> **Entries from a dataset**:
****************************************

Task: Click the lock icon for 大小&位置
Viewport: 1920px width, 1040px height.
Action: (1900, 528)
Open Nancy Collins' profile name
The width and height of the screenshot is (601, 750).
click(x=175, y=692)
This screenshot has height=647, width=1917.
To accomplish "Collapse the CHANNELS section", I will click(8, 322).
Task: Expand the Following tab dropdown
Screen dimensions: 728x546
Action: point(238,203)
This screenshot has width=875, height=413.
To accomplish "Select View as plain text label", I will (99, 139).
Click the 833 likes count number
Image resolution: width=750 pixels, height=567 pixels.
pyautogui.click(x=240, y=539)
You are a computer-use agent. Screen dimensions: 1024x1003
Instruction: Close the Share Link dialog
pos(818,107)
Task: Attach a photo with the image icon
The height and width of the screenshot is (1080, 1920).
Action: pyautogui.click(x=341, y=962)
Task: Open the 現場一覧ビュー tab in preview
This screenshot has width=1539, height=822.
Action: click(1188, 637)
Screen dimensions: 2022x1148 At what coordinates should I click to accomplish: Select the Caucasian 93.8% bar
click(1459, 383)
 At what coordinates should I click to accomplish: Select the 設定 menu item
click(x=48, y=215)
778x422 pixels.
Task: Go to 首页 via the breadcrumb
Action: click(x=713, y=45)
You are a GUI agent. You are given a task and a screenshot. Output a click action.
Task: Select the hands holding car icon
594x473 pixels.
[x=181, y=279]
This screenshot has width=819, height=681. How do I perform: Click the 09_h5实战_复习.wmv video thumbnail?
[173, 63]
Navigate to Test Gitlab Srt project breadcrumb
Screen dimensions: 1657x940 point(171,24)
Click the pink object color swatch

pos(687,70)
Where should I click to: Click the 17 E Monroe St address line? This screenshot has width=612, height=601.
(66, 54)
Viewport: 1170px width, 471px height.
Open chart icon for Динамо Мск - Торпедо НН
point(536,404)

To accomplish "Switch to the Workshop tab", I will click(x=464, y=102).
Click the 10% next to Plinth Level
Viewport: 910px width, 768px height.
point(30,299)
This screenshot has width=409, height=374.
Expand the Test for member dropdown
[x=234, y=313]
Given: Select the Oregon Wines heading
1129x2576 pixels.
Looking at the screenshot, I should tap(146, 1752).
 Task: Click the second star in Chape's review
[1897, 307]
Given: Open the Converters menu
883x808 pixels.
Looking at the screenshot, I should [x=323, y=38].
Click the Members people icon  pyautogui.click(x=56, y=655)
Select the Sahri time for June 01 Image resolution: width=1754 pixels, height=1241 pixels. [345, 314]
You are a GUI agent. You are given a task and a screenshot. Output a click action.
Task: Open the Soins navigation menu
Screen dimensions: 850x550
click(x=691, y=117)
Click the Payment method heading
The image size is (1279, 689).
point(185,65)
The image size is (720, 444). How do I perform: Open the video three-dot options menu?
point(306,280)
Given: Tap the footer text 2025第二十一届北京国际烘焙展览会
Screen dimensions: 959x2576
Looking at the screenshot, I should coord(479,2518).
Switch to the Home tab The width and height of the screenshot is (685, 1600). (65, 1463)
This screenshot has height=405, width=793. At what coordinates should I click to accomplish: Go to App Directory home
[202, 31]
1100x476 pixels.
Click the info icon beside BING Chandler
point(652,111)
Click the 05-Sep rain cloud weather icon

****************************************

> **Task goal**: Please pick out every line in the entries above that contains the word "what" and copy each one.

> **Exercise solution**:
Screen dimensions: 2022x1148 At what coordinates should I click to accomplish: Select the Caucasian 93.8% bar
 At what coordinates should I click to accomplish: Select the 設定 menu item
This screenshot has height=405, width=793. At what coordinates should I click to accomplish: Go to App Directory home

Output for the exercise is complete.